At what pH will a 10 −4 M solution of an indicator with K b ​ =1×10 −11 change colour?

To solve the problem of determining at what pH a 10⁻⁴ M solution of an indicator with Kb = 1 × 10⁻¹¹ will change color, we can follow these steps: ### Step-by-Step Solution: 1. **Identify the nature of the indicator**: Since Kb is given, we can conclude that the indicator is a basic indicator. It can be represented as \( \text{InOH} \), which dissociates into \( \text{In}^+ \) and \( \text{OH}^- \). 2. **Write the dissociation equation**: The dissociation of the indicator can be represented as: \[ \text{InOH} \rightleftharpoons \text{In}^+ + \text{OH}^- \] 3. **Set up the expression for Kb**: The expression for the base dissociation constant (Kb) is given by: \[ K_b = \frac{[\text{In}^+][\text{OH}^-]}{[\text{InOH}]} \] Since we are interested in the point where the indicator changes color, we can assume that at this point, the concentrations of \( \text{In}^+ \) and \( \text{InOH} \) are equal. 4. **Assume concentrations**: Let \( [\text{In}^+] = [\text{OH}^-] = x \) and the initial concentration of \( \text{InOH} \) is \( 10^{-4} \, M \).
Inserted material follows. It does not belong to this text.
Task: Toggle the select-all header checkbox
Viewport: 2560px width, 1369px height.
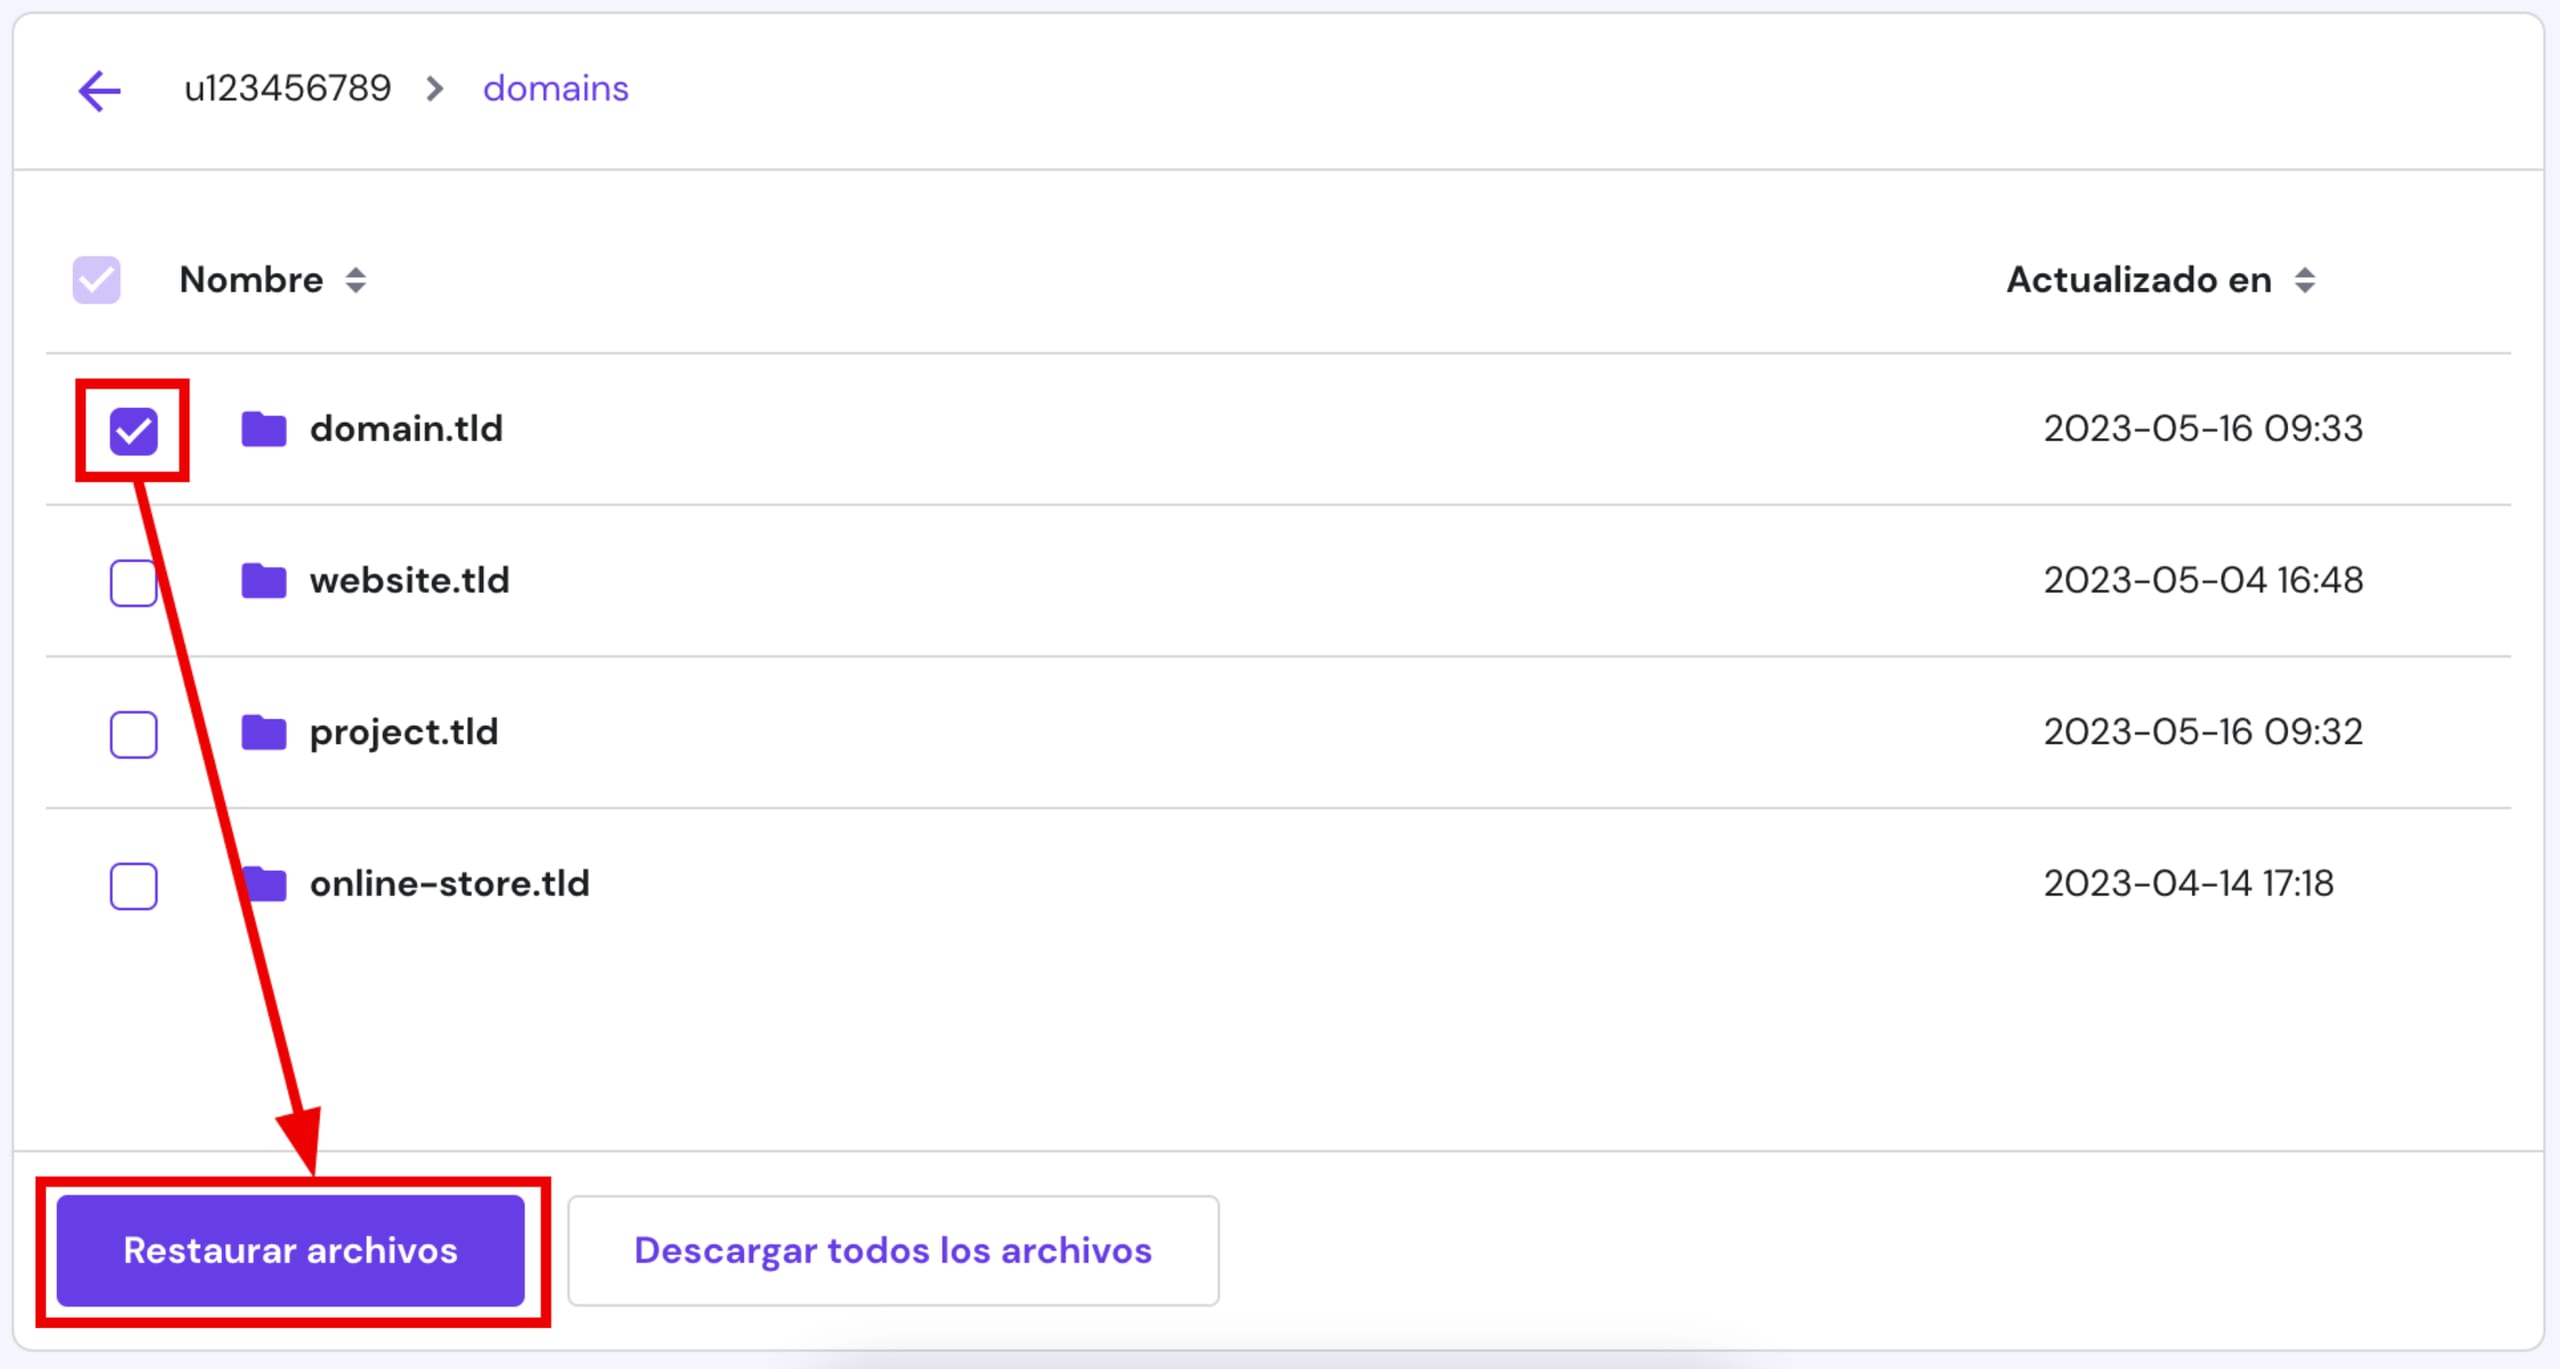Action: click(x=96, y=280)
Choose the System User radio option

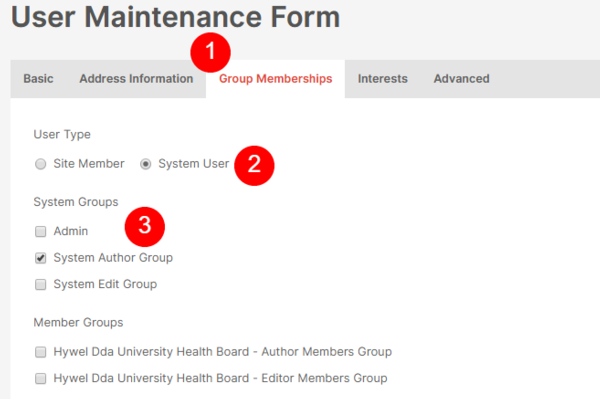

Therefore, at equilibrium: \[ [\text{InOH}] = 10^{-4} - x \] 5. **Substituting into the Kb expression**: Since \( x \) is small compared to \( 10^{-4} \), we can approximate: \[ K_b = \frac{x^2}{10^{-4}} \quad \text{(since \( 10^{-4} - x \approx 10^{-4} \))} \] Substituting \( K_b = 1 \times 10^{-11} \): \[ 1 \times 10^{-11} = \frac{x^2}{10^{-4}} \] 6. **Solving for x**: Rearranging gives: \[ x^2 = 1 \times 10^{-11} \times 10^{-4} = 1 \times 10^{-15} \] Taking the square root: \[ x = \sqrt{1 \times 10^{-15}} = 1 \times 10^{-7.5} \, M \] 7. **Finding the concentration of H⁺**: The concentration of \( \text{OH}^- \) is \( x = 1 \times 10^{-7.5} \, M \). We can find the concentration of \( \text{H}^+ \) using the ion product of water: \[ [\text{H}^+] = \frac{K_w}{[\text{OH}^-]} = \frac{1 \times 10^{-14}}{1 \times 10^{-7.5}} = 1 \times 10^{-6.5} \, M \] 8. **Calculating the pH**: Finally, we can calculate the pH: \[ \text{pH} = -\log[\text{H}^+] = -\log(1 \times 10^{-6.5}) = 6.5 \] ### Conclusion: The indicator will change color at a pH of approximately **6.5**.